Re:You should be cheering this. Really. (1)

Ztream (584474) | more than 5 years ago | (#26495149)

Talk about selective memory. Did you miss the global financial crisis? Everybody elses economy is in the crapper too. Including China.

I think I speak for quite a few when I say (1)

binaryseraph (955557) | more than 5 years ago | (#26493233)

"Wankers."

Quickest solution (3, Interesting)

yabba-dabba-do (948536) | more than 5 years ago | (#26494217)

Is for RIM to disable Obama's phone. "Sorry, when the patent mess is cleaned up, we'll turn it back on."

Buying stuff is the new innovation (1)

naich (781425) | more than 5 years ago | (#26494675)

"Saxon Innovations... purchased about 180 US patents formerly owned by Advanced Micro Devices or Legerity in 2007"

Not a massive amount of innovation going on there really, is there?

prior art (1)

r00t (33219) | more than 5 years ago | (#26494939)

Mercury Computer Systems, Inc.

late 1990's, maybe early 1990's, maybe ongoing

Each CPU had mailboxes in the north bridge chip.

Re:prior art (3, Insightful)

OolimPhon (1120895) | more than 5 years ago | (#26495807)

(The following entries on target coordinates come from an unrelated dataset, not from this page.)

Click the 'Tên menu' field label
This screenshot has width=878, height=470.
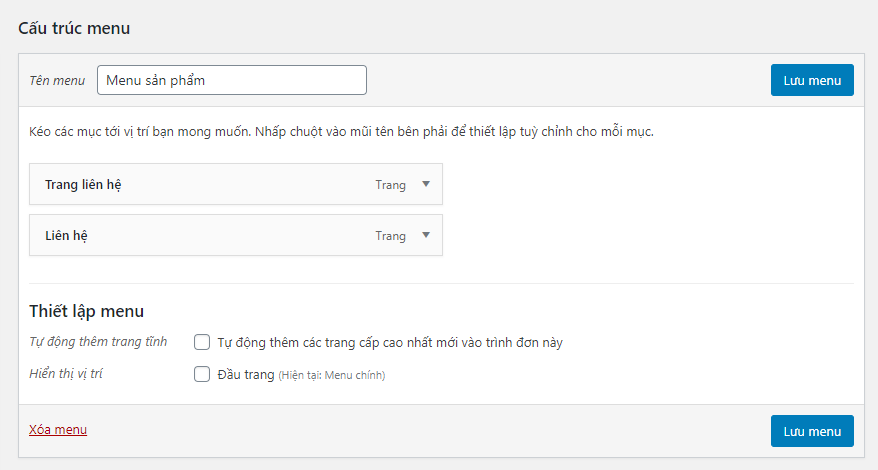[57, 81]
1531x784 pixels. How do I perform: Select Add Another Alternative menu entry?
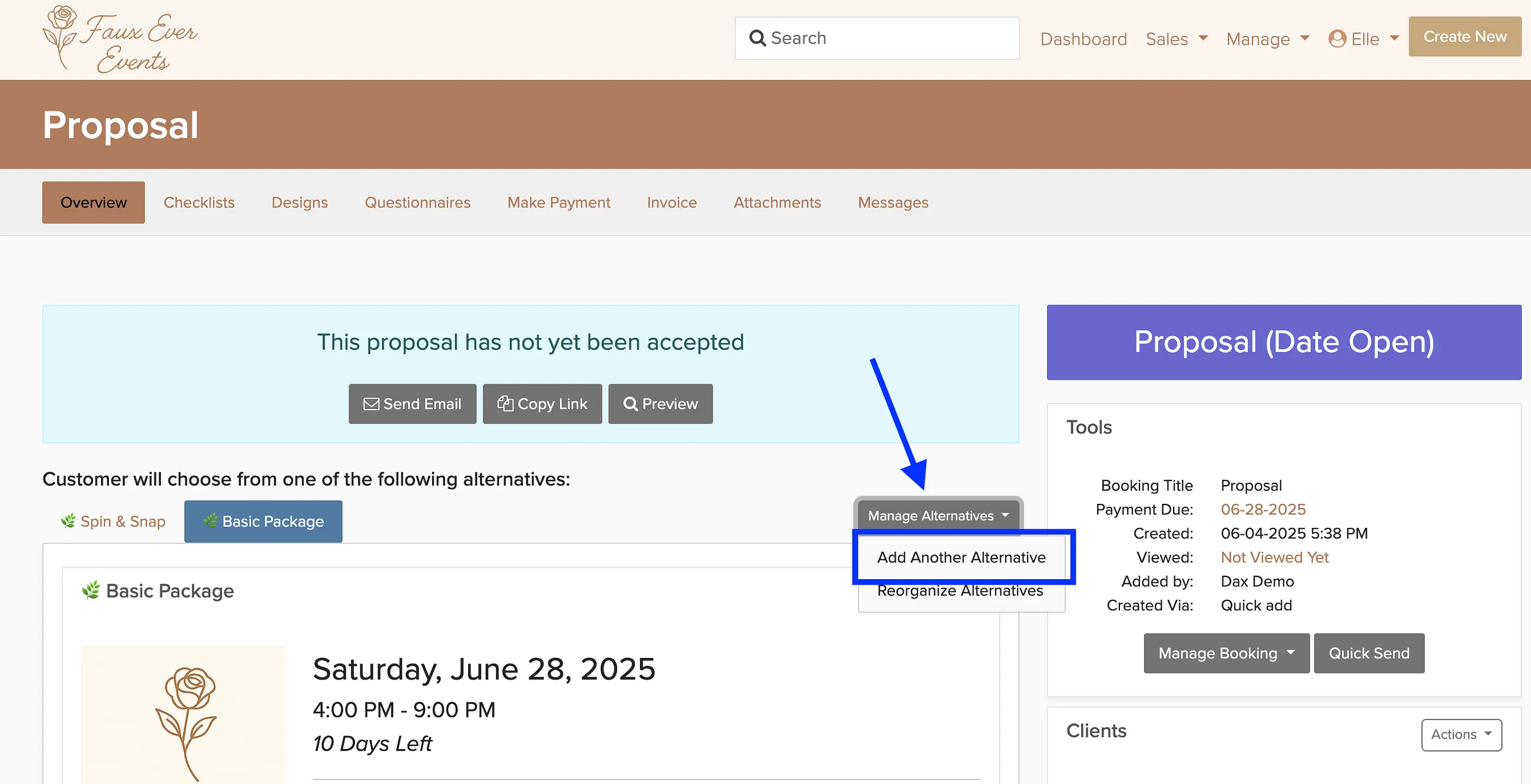(x=961, y=557)
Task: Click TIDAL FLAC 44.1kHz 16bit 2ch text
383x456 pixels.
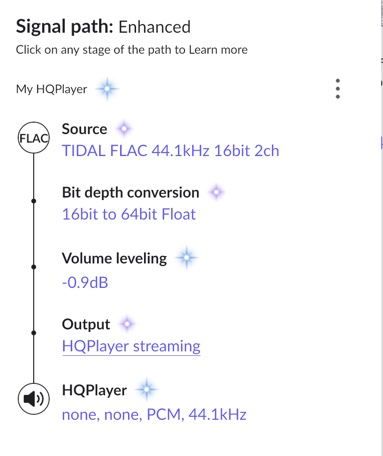Action: tap(170, 151)
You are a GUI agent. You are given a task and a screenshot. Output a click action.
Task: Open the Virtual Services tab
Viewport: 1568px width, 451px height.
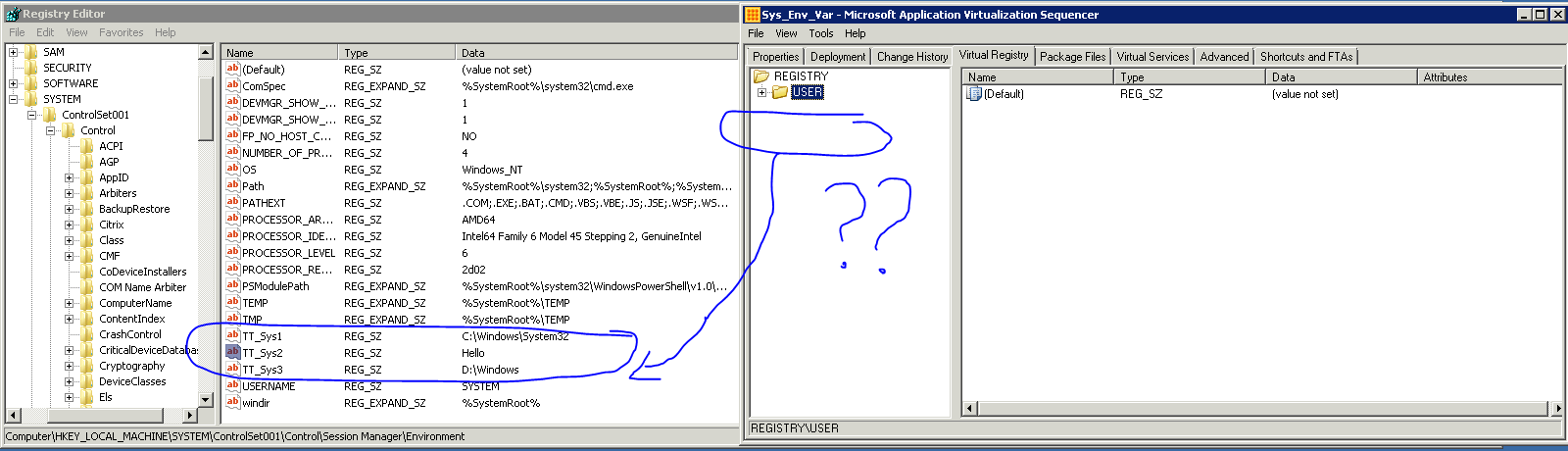click(x=1152, y=57)
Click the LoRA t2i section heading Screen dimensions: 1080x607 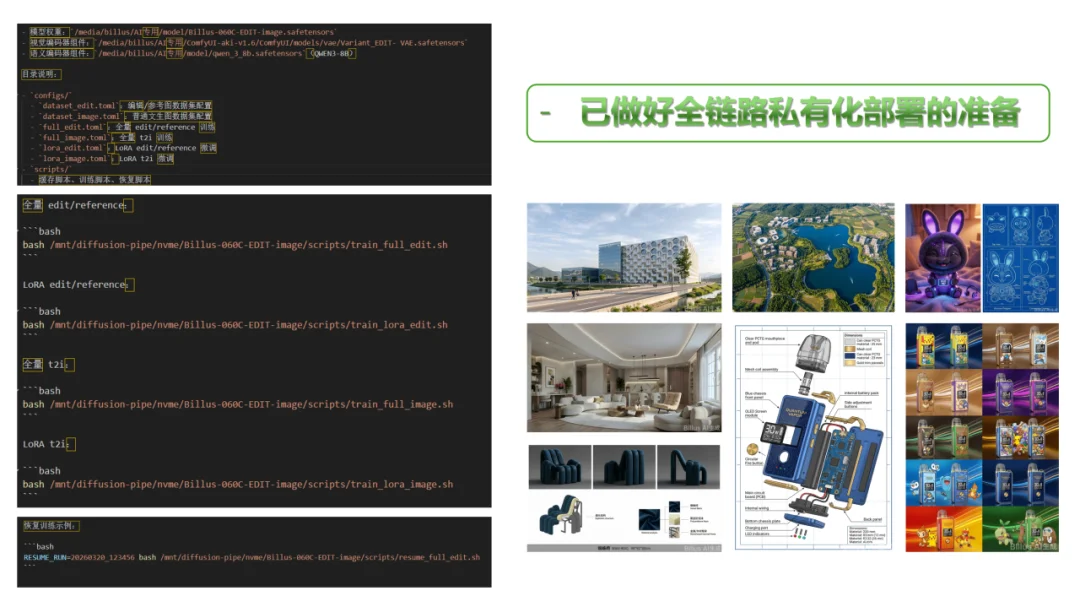coord(46,444)
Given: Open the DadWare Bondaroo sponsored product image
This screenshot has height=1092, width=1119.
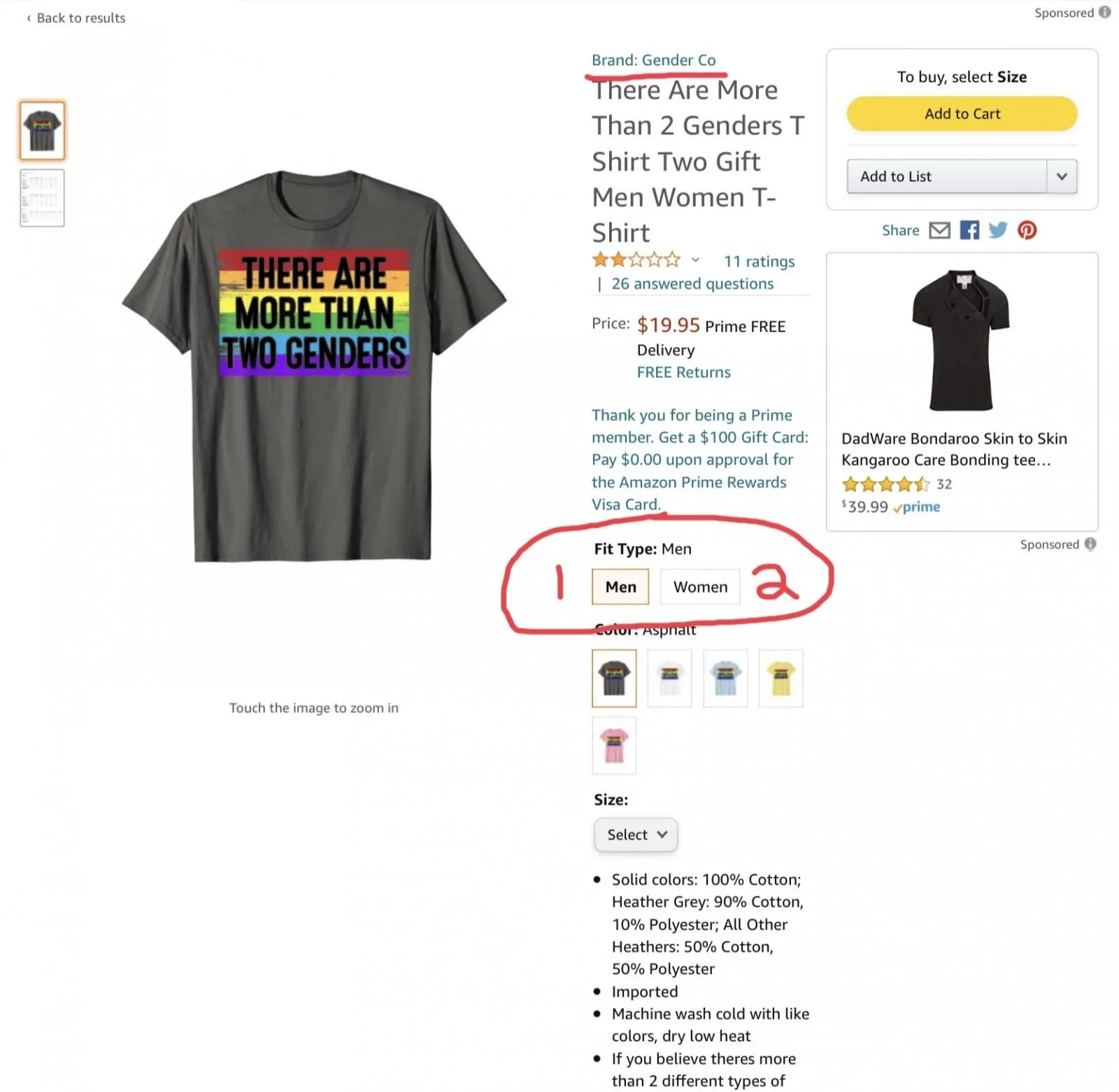Looking at the screenshot, I should [961, 340].

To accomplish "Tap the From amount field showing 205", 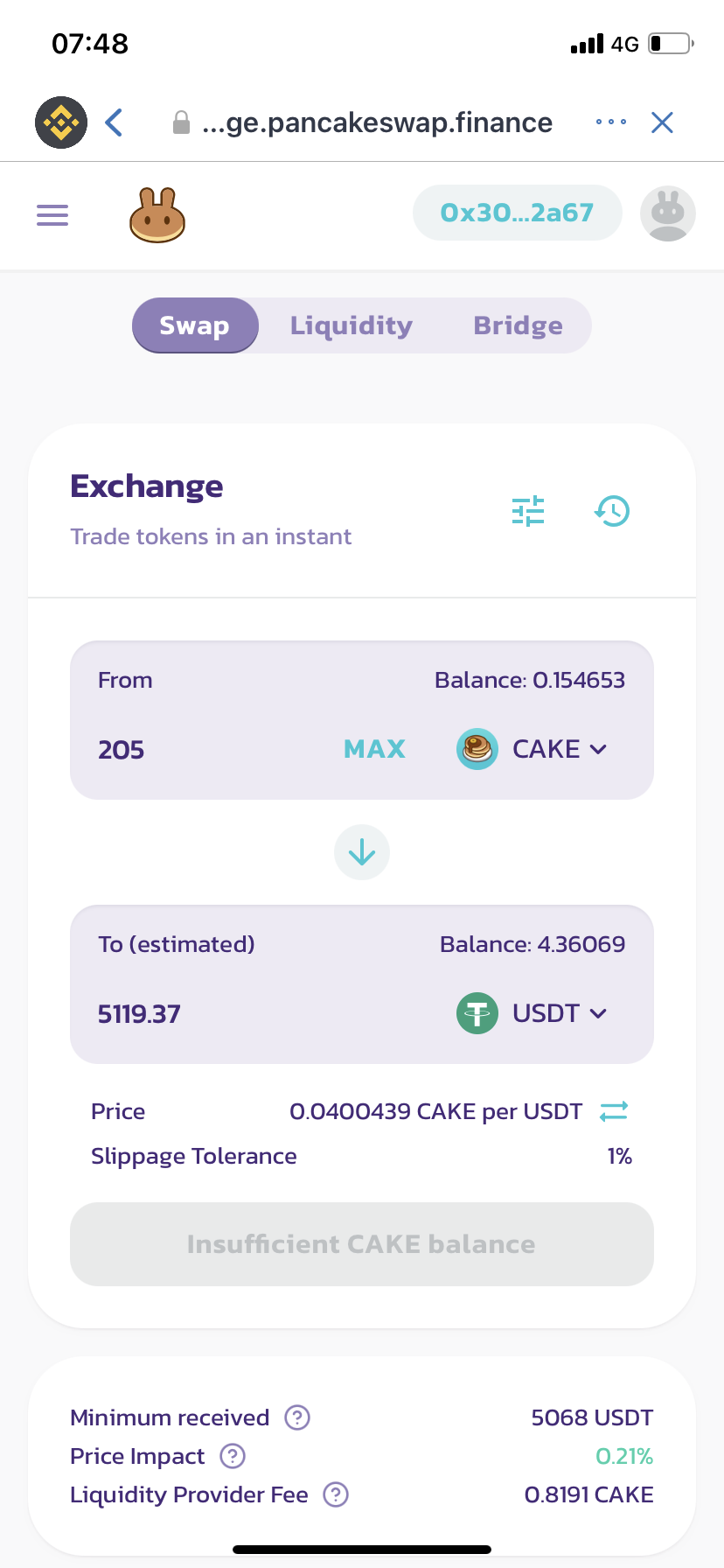I will point(210,750).
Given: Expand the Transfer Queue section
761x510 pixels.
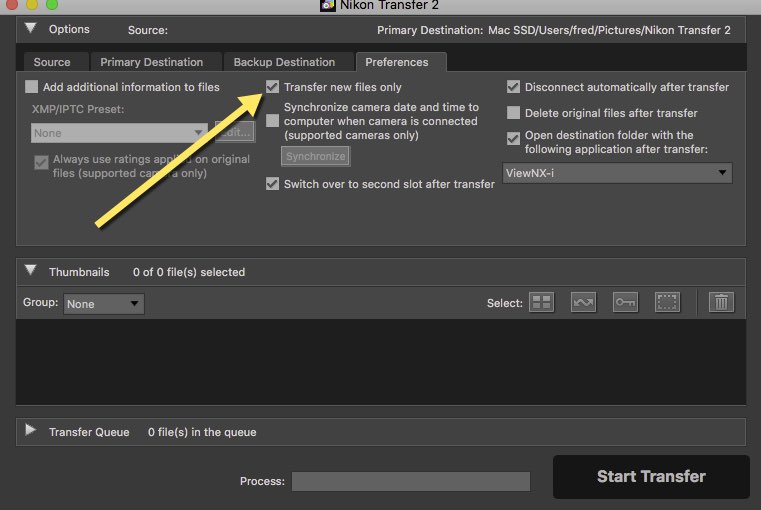Looking at the screenshot, I should pyautogui.click(x=31, y=432).
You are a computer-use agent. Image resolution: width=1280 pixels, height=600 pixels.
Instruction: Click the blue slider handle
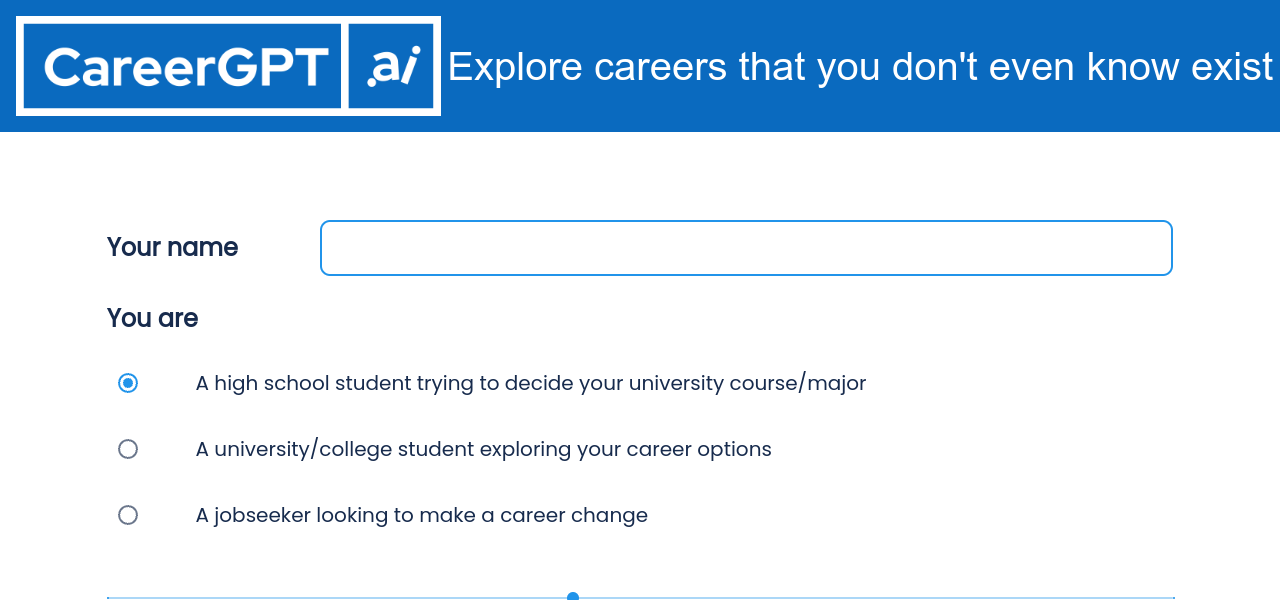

I can do much better than that. Honeywell Level 66 mainframes had mailboxes in their CPUs to talk to the I/O processors. This dates back to at least 1975, when I first encountered them. Probably true for Multics mainframes from the '60s too.

USA is doomed (0)

Anonymous Coward | more than 5 years ago | (#26495719)

All this crap and then Olmert telling Bush what to do. The tail really does wag the dog.

When will it end.... (2, Insightful)

Llian (615902) | more than 5 years ago | (#26495793)

I wonder what else the US citizenry will allow to screw them over. I mean in economic times like these STILL allowing the big boys to LESSEN competition? WTG!!